Entries supplied Start Marker
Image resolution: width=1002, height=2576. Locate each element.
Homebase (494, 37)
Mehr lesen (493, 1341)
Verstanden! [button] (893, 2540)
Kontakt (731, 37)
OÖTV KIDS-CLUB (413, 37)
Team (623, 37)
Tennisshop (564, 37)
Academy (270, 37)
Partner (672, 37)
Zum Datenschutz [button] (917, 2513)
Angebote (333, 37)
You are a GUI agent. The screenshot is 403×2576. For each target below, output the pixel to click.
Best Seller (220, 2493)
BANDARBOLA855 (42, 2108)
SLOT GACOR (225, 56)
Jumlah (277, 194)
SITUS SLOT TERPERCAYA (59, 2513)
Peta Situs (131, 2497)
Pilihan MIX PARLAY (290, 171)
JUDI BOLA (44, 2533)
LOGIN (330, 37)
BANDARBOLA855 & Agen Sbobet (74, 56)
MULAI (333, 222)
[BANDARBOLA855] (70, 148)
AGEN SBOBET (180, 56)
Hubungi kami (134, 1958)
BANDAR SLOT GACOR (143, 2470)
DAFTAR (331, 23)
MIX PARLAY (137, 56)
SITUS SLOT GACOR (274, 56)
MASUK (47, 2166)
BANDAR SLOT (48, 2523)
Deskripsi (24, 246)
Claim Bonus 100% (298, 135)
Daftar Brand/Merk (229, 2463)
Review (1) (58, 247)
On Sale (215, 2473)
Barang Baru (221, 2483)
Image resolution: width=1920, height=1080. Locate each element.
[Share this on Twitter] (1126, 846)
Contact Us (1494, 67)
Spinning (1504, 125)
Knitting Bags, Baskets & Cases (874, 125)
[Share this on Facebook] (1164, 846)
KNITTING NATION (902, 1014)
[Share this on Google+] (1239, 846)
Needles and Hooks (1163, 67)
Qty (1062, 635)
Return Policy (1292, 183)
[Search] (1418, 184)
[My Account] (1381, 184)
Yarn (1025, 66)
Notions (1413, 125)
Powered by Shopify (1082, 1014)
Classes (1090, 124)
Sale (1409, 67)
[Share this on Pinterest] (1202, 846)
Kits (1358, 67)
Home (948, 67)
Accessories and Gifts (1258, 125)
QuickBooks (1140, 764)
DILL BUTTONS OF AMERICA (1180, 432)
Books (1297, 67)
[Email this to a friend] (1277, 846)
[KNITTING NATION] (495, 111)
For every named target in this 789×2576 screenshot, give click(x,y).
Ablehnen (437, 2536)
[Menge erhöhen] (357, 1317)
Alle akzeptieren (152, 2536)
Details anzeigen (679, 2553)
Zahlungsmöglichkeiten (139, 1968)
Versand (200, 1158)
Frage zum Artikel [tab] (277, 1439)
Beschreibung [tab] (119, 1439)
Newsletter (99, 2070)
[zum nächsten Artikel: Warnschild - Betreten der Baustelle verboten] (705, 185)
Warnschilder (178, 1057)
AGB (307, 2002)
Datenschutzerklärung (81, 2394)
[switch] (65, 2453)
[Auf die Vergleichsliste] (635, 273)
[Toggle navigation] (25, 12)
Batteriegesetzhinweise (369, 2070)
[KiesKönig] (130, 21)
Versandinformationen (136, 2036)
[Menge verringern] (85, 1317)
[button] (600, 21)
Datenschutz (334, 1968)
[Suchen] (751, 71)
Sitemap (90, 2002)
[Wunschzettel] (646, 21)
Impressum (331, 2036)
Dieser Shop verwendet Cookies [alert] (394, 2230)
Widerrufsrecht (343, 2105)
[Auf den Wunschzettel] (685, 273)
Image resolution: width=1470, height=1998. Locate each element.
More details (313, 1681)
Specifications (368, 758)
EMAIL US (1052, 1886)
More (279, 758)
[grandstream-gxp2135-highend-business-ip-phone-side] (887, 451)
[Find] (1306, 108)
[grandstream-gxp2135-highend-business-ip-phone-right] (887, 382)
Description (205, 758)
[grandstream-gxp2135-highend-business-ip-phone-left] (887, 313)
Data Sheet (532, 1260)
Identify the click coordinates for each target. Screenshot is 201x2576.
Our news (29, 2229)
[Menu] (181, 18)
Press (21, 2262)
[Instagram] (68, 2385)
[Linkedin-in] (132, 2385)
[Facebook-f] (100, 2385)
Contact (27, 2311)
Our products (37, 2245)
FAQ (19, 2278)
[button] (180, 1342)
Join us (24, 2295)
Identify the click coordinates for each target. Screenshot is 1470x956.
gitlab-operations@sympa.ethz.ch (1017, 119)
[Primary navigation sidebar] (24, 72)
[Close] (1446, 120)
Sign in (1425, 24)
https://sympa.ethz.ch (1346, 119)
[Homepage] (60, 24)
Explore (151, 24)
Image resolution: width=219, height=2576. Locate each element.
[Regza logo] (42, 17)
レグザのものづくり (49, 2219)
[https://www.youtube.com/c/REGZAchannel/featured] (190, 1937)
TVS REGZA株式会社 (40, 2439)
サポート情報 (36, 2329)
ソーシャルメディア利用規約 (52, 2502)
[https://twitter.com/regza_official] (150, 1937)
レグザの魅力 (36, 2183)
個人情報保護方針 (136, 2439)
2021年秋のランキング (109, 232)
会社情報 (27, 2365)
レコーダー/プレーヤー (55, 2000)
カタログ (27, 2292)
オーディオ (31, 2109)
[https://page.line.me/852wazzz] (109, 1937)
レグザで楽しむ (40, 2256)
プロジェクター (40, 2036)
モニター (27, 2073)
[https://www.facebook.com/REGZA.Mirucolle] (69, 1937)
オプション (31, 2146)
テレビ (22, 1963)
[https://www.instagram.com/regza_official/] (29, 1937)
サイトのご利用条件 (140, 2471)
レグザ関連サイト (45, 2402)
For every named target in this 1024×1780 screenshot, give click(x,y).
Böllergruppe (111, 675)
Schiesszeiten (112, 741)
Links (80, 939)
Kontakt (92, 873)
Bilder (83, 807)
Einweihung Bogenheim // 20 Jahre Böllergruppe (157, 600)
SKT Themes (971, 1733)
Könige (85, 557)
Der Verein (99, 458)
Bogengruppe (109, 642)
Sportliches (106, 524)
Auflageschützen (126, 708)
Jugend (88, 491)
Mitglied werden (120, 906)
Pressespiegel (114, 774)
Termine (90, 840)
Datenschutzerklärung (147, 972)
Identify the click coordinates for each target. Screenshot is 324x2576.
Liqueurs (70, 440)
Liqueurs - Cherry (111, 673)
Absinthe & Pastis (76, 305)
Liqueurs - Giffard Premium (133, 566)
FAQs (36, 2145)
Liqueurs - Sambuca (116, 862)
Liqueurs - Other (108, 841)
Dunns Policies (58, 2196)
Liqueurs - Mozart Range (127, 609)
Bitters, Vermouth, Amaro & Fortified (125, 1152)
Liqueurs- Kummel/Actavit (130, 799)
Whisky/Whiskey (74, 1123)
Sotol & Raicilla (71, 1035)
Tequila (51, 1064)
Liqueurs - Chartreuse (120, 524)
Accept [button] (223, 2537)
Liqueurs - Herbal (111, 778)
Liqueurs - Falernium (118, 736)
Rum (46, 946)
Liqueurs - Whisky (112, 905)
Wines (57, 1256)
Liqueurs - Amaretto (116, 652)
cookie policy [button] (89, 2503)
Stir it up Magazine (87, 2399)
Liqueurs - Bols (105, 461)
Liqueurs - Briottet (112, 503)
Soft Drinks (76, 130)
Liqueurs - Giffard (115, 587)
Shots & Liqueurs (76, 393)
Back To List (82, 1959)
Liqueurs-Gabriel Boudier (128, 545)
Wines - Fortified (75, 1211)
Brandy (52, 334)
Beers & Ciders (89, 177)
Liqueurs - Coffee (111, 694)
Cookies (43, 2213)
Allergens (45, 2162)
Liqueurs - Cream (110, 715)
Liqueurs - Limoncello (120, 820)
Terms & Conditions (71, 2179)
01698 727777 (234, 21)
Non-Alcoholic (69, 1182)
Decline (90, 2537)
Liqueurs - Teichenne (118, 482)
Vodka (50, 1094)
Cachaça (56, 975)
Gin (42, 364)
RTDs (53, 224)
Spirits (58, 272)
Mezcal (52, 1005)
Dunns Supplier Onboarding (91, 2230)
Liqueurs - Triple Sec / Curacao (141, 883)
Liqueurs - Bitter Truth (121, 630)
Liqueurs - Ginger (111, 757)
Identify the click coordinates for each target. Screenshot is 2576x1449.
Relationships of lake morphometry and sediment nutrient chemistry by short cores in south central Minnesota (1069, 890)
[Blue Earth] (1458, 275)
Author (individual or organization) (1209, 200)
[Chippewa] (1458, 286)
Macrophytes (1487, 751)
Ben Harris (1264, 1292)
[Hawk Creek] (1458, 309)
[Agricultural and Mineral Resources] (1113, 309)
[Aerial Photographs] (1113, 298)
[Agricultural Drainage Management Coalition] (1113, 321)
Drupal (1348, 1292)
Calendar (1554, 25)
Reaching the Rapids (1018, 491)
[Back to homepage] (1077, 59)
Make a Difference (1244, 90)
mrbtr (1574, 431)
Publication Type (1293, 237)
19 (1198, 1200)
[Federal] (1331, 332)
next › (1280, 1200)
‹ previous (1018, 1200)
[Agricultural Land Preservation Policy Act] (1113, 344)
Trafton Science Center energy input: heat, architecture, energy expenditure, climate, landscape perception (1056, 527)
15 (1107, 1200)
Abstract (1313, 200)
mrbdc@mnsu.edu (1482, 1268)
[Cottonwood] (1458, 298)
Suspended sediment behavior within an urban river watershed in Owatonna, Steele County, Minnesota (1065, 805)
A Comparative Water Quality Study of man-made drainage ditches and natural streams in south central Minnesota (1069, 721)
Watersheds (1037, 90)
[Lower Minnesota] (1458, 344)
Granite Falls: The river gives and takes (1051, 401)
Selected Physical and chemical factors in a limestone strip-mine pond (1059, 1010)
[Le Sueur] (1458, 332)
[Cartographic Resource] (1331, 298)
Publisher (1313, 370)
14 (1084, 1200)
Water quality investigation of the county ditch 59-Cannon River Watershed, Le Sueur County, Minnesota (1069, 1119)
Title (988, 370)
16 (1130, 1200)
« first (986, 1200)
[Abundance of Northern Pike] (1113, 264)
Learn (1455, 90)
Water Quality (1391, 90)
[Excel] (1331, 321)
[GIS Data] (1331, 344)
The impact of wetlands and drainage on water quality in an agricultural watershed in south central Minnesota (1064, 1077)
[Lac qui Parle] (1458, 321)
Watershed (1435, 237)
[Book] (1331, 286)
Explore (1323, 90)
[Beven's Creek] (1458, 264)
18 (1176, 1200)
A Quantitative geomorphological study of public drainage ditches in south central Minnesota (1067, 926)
Entries supplied End Marker
**Aim of the task**. Proceeding from the line containing "Publication Type (1293, 237)" through the line containing "[Agricultural Land Preservation", transcribe the lines above exactly, both end lines included.

**Exercise response**.
Publication Type (1293, 237)
19 (1198, 1200)
[Federal] (1331, 332)
next › (1280, 1200)
‹ previous (1018, 1200)
[Agricultural Land Preservation Policy Act] (1113, 344)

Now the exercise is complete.